> [THE PROBLEM] Whenever the string "agent" turns up in a line below, that line should be copied.

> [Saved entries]

* * * *

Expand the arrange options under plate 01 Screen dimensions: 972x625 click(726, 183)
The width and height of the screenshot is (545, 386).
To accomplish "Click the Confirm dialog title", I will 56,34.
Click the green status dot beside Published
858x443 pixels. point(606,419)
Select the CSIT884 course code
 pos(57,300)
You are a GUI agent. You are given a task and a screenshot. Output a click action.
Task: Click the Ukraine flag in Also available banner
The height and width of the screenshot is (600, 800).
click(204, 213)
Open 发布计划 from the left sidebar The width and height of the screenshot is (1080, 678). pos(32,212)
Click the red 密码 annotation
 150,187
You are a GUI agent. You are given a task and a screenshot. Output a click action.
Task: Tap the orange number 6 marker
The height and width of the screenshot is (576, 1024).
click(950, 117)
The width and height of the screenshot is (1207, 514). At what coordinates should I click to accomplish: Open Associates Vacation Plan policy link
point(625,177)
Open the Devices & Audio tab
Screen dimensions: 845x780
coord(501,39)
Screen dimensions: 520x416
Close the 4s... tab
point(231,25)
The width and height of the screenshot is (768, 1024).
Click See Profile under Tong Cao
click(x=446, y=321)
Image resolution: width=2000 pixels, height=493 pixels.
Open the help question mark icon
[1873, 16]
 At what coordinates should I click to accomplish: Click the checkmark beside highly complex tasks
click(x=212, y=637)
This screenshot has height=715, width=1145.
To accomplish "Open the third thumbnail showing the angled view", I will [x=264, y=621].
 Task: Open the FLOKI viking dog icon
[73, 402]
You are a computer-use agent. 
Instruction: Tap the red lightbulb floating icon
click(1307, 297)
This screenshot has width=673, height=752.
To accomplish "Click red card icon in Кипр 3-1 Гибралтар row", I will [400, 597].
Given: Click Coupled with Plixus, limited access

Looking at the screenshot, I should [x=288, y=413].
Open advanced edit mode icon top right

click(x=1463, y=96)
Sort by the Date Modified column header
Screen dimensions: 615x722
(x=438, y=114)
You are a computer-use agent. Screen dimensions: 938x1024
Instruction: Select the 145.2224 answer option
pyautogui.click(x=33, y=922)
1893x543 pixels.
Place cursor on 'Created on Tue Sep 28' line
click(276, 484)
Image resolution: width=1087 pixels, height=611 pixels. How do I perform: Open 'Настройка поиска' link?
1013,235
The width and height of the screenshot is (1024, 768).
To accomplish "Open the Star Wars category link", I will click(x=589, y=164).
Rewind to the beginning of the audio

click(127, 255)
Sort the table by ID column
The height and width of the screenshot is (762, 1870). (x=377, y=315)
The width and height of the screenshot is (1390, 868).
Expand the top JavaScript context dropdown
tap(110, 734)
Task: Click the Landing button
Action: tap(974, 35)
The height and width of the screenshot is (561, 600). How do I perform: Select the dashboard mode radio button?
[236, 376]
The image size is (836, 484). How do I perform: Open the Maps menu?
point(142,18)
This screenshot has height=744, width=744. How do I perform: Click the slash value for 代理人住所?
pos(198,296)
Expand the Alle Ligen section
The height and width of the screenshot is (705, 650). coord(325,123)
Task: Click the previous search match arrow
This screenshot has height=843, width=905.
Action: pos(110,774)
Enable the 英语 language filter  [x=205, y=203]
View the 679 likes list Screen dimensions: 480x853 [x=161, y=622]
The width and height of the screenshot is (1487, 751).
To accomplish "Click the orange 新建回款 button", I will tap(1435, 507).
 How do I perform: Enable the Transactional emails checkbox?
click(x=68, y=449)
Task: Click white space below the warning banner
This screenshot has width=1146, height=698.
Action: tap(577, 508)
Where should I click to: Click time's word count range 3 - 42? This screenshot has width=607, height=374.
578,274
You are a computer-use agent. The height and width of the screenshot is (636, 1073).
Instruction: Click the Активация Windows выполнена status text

* * * *

> [SOLUTION TO THE PROBLEM]
You are a GUI agent. You are given a task and a screenshot. Output a click action.
You are a GUI agent. You are given a task and a screenshot. Output a click action.
You are a computer-use agent. 
You are a computer-use agent. Screen dimensions: 938x1024
You are a computer-use agent. The height and width of the screenshot is (636, 1073).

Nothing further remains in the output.